Looking at this, I think the following attributes would be worth using in a model. I included in square brackets any pre-processing we'd have to do.

* has_extended_profile
* profile_use_background_image
* profile_background_image_url_https [consider categorical: equal to theme1, theme14, NaN, or other]
* verified
* profile_text_color [consider categorical: either equal to 333333 or not]
* profile_sidebar_fill_color [consider categorical: either equal to DDEEF6 or not]
* followers_count
* profile_sidebar_border_color [consider categorical: either equal to C0DEED, FFFFFF, 000000, or other]

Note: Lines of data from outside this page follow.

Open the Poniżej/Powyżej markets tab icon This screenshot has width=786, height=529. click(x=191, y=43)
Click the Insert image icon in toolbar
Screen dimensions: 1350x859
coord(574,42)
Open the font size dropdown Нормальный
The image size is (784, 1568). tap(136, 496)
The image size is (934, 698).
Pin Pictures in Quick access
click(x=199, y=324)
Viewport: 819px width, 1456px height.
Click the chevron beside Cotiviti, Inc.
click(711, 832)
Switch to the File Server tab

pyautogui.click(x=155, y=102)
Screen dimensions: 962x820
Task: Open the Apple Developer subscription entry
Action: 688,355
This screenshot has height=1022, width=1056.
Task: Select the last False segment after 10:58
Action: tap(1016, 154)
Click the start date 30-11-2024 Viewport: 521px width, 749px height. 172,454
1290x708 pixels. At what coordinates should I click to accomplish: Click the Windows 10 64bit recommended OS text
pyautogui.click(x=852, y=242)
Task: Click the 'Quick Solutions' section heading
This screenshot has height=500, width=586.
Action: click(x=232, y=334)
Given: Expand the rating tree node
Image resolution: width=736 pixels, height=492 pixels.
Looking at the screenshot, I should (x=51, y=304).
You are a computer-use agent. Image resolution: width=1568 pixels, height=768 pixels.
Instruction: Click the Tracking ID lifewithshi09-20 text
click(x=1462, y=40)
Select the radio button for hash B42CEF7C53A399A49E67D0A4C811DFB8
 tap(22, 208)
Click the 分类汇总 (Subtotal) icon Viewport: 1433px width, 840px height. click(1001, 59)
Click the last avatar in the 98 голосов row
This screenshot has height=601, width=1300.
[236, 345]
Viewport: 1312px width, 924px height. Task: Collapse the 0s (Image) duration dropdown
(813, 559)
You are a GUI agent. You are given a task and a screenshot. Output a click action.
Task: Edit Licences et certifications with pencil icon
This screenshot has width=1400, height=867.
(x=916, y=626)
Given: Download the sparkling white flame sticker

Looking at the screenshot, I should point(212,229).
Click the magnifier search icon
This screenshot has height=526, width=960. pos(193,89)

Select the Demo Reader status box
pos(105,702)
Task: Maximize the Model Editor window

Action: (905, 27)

* profile_background_color [categorical: equal to C0DEED, F5F8FA, 000000, or other]
* listed_count
* utc_offset [categorical? UTC offset measured in seconds]
* statuses_count
* friends_count
* profile_link_color [categorical: 1DA1F2 or other]
* geo_enabled
* profile_background_image_url [categorical: theme1, NaN, or other]
* lang [categorical: en or other (maybe NaN, es, pt, it, too)]
* profile_background_tile
* favourites_count
* url (NaN or other)
* created at (look at day or week, or at time of day)
* time_zone [categorical: NaN or other]
* default_profile [boolean]

I think withheld_in_countries might also be useful. Not sure.